Prior to treating with IV iron, it is important to rule out hemoglobinopathy or folate and B12 deficiency, as indicated by the MCV and degree of anemia. For pregnant women with iron-deficiency anemia in the third trimester—or earlier for those with significant risk factors such as prior bariatric surgery or multifetal gestation—IV iron should be given to replete iron stores more quickly in preparation for delivery. Providers should target a hemoglobin level of more than 10 g/dL by delivery to reduce the risk for postpartum hemorrhage and blood transfusion.
Targeting a hemoglobin level of more than 11 g/dL or complete resolution of anemia may be preferred in those with an objection to blood products or at high risk for blood transfusions, such as those with a bleeding disorder, placenta previa or accreta, or multiple prior cesarean deliveries.
To conclude, iron-deficiency anemia is a global disease of which pregnant women bear a significant burden. Fortunately, iron-deficiency anemia is a treatable condition when managed appropriately in a systematic fashion.
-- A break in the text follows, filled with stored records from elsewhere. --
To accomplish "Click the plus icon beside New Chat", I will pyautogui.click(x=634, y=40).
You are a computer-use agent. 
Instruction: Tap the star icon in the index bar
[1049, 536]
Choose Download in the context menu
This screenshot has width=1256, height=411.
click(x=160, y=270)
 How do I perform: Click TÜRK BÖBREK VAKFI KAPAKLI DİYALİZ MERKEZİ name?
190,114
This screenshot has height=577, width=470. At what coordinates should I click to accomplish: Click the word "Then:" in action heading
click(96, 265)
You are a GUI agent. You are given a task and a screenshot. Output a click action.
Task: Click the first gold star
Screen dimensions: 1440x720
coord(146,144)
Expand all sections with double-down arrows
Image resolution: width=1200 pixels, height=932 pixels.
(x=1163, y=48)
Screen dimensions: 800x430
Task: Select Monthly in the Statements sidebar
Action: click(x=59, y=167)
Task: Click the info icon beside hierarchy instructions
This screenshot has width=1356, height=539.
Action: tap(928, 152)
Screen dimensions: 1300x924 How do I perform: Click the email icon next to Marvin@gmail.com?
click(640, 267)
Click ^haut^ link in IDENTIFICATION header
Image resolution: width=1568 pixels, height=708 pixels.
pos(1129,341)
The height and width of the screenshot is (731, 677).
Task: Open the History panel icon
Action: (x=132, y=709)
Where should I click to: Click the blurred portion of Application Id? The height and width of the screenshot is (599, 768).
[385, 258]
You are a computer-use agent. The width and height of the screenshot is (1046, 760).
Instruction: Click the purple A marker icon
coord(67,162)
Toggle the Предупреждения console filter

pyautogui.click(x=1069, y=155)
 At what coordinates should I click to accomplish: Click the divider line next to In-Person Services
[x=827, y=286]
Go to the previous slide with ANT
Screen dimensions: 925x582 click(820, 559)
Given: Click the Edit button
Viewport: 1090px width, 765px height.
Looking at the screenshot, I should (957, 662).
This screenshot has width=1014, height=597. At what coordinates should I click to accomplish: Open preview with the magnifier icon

Treatment of iron deficiency in pregnant women is widely accepted, but IV iron formulations should be considered more often when dietary interventions and oral iron supplements have failed to resolve the anemia.
Importantly, this approach is expected to decrease the risk of adverse maternal and neonatal outcomes, decrease the rate of blood transfusion, and improve overall maternal well-being before and after delivery.